The Warranty Direct-inspired horror vehicle would break down every other month and cost an average of £2,050 to fix each year.

By uniting the cars with the worst profiles across the categories that make up its Reliability Index (, a unique tool that measures car reliability by considering average cost of repair, frequency of failure, age and mileage, Warranty Direct reckons its ghastly creation is the stuff of nightmares.

The disastrous car cocktail draws its power from an MG TF engine, sits on the suspension of a BMW M3, has the electric workings of the Renault Megane, the gearbox of a Land Rover Freelander and the braking ability of the Audi A8.

Overall, the Monster Mk1 claims a Reliability Index figure of over 500 – more than five times that of the average car.

The 'body parts' of the 'Nightmare MK1'
Make and Model Car part
Audi A8 Brakes
BMW M3 Suspension
MG TF Engine
Land Rover Freelander Gearbox
Mercedes-Benz V-Class Ignition
Renault Megane Electrics
SEAT Alhambra Air-conditioning
SEAT Toledo Heating & Cooling systems
Volvo C70 Steering system

Overall, the Reliability Index shows that four in 10 vehicles require a trip to the workshop each year and some models can cost up to £7,000 a time to fix.

Warranty Direct managing director, Duncan McClure Fisher, said: "The Monster Mk1 represents the worst-performing vehicles in every sector, from suspension to electrics, on our roads today.

"The wide range of cars included in our special blend highlights how mostly reliable cars can be dragged down by one problem part."

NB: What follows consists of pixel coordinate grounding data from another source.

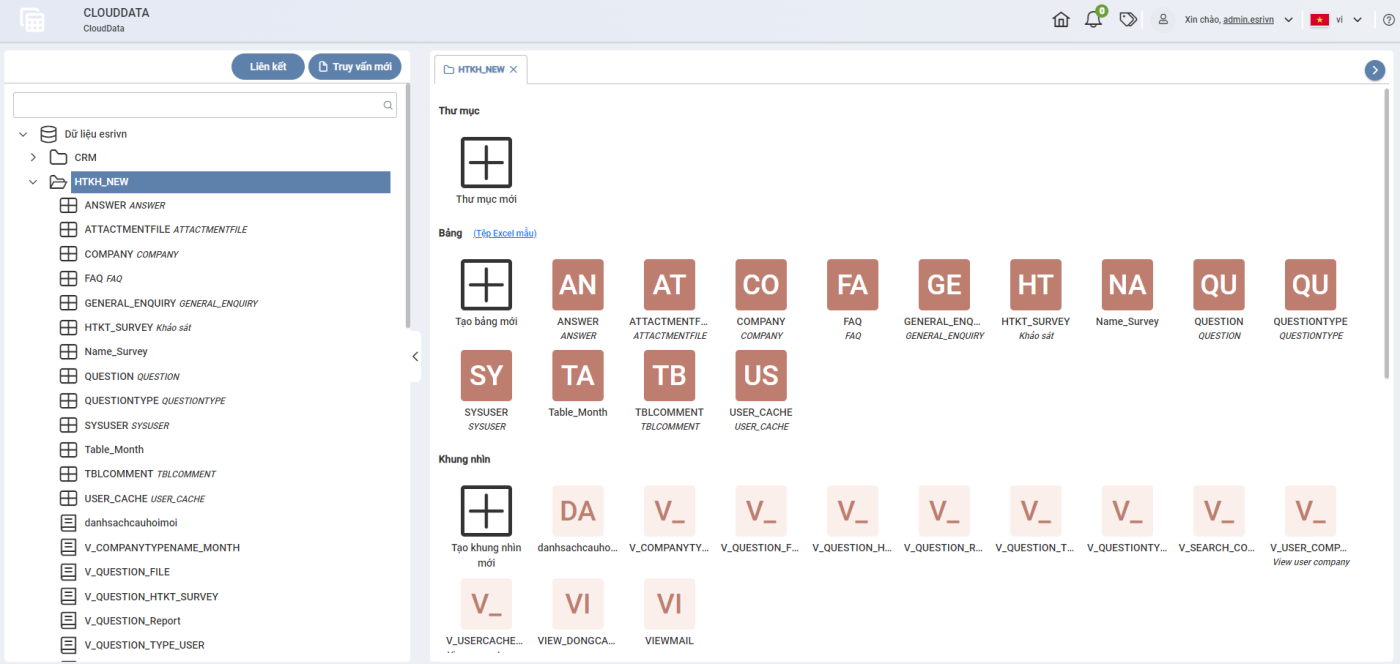Image resolution: width=1400 pixels, height=664 pixels.
Task: Click the 'Thư mục mới' plus icon
Action: 486,162
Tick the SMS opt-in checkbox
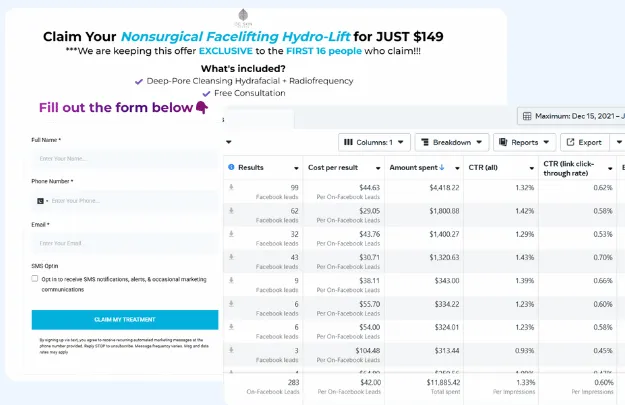Viewport: 625px width, 405px height. click(35, 279)
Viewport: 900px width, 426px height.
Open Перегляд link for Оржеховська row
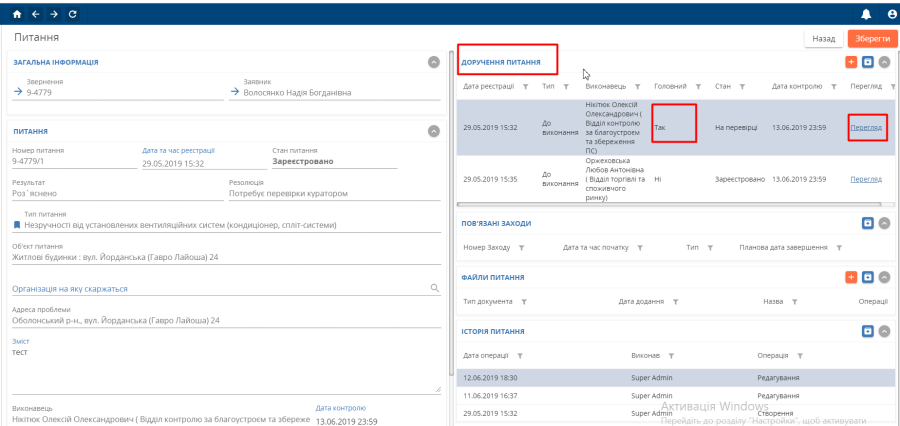point(866,179)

Nearly 40 percent of BMW M3s require repairs to axle and suspension components alone each year, while the same proportion of Renault Meganes report an electrical fault.

One in five Land Rover Freelanders suffer transmission glitches each year and the same number of Audi A8s will need repairs to their brakes.

Close to a quarter of MG's TF sports cars will experience engine troubles, while if you like keeping cool, beware the SEAT Alhambra; more than one in eight will need their air-con fixed during a typical year.

The Monster Mk1 was created using Warranty Direct's database of 50,000 live policies on cars aged five years on average.